Contacts and Locations

• Study Contact: Name: Inês D Ribeiro, MSC Student; Phone Number: (+351) 964 544 607; Email: 115360@alunos.egasmoniz.edu.pt
• Study Contact Backup: Name: Catarina S Pino, MSC Student; Phone Number: (+351) 937 780 194; Email: 118878@alunos.egasmoniz.edu.pt

Study Locations

• Portugal
  • Monte de Caparica
    • Almada, Monte de Caparica, Portugal, 2829-511
      • Recruiting
      • Egas Moniz School of Health & Science
      • Contact: Inês Gomes; Email: rso.cieem@egasmoniz.edu.pt

Participation Criteria

Eligibility Criteria

• Ages Eligible for Study: Child; Adult
• Accepts Healthy Volunteers: No

Description

Inclusion Criteria:

• Undergone unilateral ACL reconstruction less than 2 years ago;
• Have medical release for the full load on the injury limb for at least 2 weeks;
• Be independently pain-free walking;
• Being sports athletes according to an athlete description: Training regularly to improve performance, actively participating in competitions or formally registering in a sports federation or association;
• Must be able to understand and perform the requested task.

Exclusion Criteria:

• Participants with previous surgery on either knee;
• Those with more than 3 months between ACL injury and surgery;
• More than 2 weeks between surgery and the start of physical therapy;
• Had another musculoskeletal injury in the lower limb within the past 6 months;
• Another musculoskeletal surgery within the past 18 months;
• Participants with a history of movement system pathologies, such as nervous system, cardiovascular, pulmonary, integumentary, or endocrine conditions;
• Participants with vestibular or somatosensory system pathologies or visual impairments limiting their ability to see the metronome required for the task;
• Use of medications that could affect locomotion and balance.

Study Plan

How is the study designed?

Design Details

• Primary Purpose: Basic Science
• Allocation: Randomized
• Interventional Model: Crossover Assignment
• Masking: Double

Number of Arms

2

Arms and Interventions

Participant Group / Arm	Intervention / Treatment
Experimental: Fractal Cueing, Then Isochronous Cueing; Participants exposed to 12-minute treadmill walking synchronized to a visual fractal metronome individualized to stride time variability. After a washout period of 1 week, participants will be exposed to 12-minute treadmill walking synchronized to a visual isochronous metronome with fixed stride time.	Device: Fractal Cueing; Walking synchronized to a visual fractal metronome.; Device: Isochronous Cueing; Walking synchronized to a visual Isochronous metronome.
Experimental: Isochronous Cueing, then Fractal cueing; Participants exposed to 12-minute treadmill walking synchronized to a visual isochronous metronome with fixed stride time. After a washout period of 1 week, participants will be exposed to 12-minute treadmill walking synchronized to a visual fractal metronome individualized to stride time variability.	Device: Fractal Cueing; Walking synchronized to a visual fractal metronome.; Device: Isochronous Cueing; Walking synchronized to a visual Isochronous metronome.

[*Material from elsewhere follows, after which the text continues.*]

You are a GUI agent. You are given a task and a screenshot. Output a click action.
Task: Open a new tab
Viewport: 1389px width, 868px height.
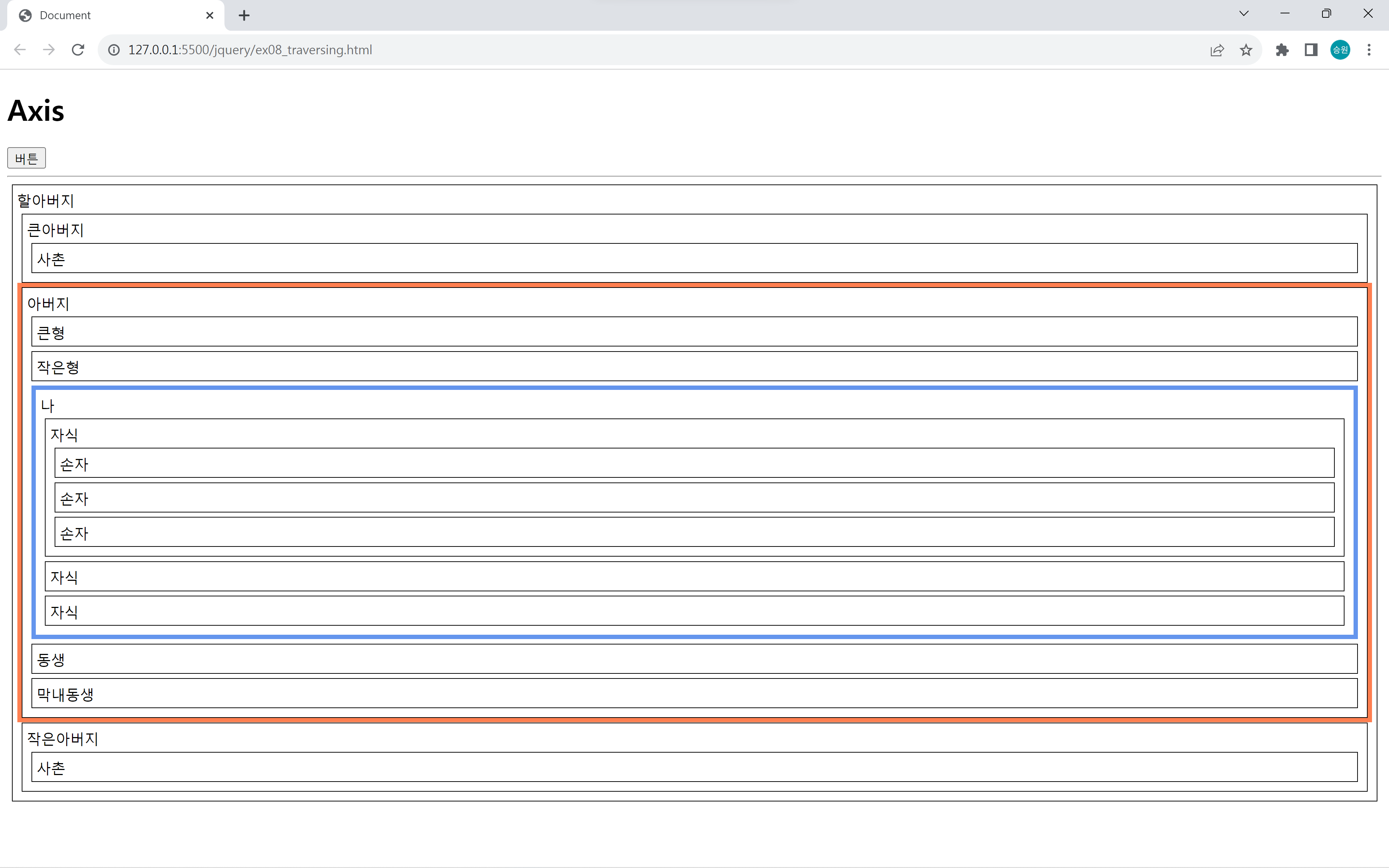(244, 16)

What is the study measuring?

Primary Outcome Measures

Outcome Measure	Measure Description	Time Frame
Gait Variability Measured by Fractal Scaling Exponent of inter-stride intervals	The fractal-scaling exponent, α, of inter-stride intervals (α-ISIs) will be determine by calculating the time between two consecutive heel strikes of the same foot. First, the investigators will identify the heel strike events of the dominant foot. To improve the identification of this event, the signals will be filtered using a 2nd order, zero lag low-pass Butterworth filter with a cutoff frequency of 20 Hz. Then, Detrended Fluctuation Analysis (DFA) will be used to determine the fractal-scaling, an index of complexity. The DFA is a modified random-walk analysis that makes use of a long-range correlated time series. The long-range correlation can be mapped to self-similar calculations through simple integration.	Pre- (40 minutes before) and Post- (40 minutes after) -Intervention
Corticospinal Excitability Measured by Motor Evoked Potential Amplitude	Conducted using Spike2 software (version 10; Cambridge Electronic Design, Cambridge, United Kingdom) and subsequently exported to, MATLAB R2018a (The MathWorks, Natick, Massachusetts, United States) for processing and analysis. Corticospinal Excitability will be quantified as the peak-to-peak amplitude of MEPs elicited by a single-pulse TMS stimulus, with values averaged across 10 trials per participant.	Baseline (Pre) and immediately after the intervention (Post)
Cortical Silent Period (SP) Duration	Silent period will be calculated as the time from MEP onset to the resumption of voluntary EMG activity, expressed as SP = resumption of voluntary EMG time - MEP onset (58), and averaged across all 10 stimuli.	Baseline (Pre) and immediately after the intervention (Post)
Intracortical Facilitation (ICF)	ICF will be determined using the same calculation method but with an interstimulus interval of 12 ms (ICF = conditioned MEP / control MEP).	Baseline (Pre) and immediately after the intervention (Post)
Short-Interval Intracortical Inhibition (SICI)	SICI will be calculated as the ratio between the conditioned MEP elicited with a paired-pulse TMS protocol (interstimulus interval: 3 ms) and a control MEP obtained from AMT assessment, expressed as SICI = conditioned MEP / control MEP.	Baseline (Pre) and immediately after the intervention (Post)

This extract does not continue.